Task goal: Search the entries below for "required". Report each line where it occurs.

Saved entries:

****************

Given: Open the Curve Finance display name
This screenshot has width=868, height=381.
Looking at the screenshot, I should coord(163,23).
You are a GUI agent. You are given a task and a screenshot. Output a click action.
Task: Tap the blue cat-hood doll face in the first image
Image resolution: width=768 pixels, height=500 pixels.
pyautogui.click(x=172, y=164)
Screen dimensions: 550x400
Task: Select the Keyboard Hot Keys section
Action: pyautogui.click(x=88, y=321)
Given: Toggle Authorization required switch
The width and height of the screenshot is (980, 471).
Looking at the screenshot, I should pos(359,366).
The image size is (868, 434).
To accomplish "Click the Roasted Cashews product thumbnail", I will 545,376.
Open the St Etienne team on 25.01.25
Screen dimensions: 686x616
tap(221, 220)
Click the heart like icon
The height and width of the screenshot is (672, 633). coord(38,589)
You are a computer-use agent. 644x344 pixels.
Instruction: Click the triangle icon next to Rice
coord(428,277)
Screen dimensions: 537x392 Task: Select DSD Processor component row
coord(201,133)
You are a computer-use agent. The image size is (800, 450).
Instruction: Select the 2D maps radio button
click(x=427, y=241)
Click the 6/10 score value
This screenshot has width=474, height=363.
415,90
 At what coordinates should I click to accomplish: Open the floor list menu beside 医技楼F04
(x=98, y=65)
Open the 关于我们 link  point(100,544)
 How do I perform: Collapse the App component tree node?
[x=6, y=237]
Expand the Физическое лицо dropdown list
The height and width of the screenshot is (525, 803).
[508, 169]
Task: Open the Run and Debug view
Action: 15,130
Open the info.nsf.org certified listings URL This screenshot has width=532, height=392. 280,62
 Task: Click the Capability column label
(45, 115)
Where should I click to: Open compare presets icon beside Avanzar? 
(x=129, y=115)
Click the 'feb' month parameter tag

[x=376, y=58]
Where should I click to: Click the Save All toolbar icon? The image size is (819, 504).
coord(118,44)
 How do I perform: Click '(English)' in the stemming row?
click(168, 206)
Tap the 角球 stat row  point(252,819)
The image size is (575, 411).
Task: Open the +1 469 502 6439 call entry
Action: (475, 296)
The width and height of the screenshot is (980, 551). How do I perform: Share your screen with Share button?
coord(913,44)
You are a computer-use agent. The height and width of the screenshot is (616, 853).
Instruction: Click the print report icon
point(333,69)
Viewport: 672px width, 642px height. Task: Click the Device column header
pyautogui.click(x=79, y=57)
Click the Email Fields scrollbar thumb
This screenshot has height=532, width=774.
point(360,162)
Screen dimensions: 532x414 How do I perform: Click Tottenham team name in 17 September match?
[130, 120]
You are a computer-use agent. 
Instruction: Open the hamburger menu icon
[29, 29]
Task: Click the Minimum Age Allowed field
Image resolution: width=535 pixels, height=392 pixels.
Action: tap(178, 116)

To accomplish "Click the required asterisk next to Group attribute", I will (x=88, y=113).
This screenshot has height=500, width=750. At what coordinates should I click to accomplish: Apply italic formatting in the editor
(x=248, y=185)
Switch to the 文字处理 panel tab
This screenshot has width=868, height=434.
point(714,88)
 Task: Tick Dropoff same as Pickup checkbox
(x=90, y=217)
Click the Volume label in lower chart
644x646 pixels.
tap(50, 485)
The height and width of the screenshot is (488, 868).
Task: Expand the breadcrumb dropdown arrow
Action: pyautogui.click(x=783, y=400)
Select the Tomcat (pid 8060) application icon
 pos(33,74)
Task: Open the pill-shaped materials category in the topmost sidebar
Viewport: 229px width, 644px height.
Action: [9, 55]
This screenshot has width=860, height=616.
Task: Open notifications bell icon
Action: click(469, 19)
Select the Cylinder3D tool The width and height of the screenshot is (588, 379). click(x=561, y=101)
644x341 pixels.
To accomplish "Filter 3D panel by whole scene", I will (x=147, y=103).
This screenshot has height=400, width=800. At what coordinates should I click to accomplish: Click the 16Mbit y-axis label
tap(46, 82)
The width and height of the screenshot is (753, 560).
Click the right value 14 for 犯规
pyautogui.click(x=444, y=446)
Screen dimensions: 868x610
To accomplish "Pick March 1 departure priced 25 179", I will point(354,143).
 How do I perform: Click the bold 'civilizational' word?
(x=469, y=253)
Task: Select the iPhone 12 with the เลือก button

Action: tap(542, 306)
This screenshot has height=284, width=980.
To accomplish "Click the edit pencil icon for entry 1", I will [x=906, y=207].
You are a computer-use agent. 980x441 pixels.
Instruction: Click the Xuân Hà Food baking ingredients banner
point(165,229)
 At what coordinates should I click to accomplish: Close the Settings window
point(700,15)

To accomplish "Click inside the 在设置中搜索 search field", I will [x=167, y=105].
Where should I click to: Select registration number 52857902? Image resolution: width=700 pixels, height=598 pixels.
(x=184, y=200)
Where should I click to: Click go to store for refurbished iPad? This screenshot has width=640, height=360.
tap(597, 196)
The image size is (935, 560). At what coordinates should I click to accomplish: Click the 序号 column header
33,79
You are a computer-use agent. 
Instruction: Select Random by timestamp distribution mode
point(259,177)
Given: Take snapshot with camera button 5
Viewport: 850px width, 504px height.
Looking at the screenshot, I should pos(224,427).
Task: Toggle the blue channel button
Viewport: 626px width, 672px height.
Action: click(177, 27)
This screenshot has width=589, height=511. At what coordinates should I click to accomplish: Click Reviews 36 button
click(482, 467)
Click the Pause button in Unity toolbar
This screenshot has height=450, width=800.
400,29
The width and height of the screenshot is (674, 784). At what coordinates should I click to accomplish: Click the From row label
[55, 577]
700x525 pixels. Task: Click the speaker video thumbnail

****************

Solution below:
Given: Toggle Authorization required switch
To accomplish "Click the required asterisk next to Group attribute", I will (x=88, y=113).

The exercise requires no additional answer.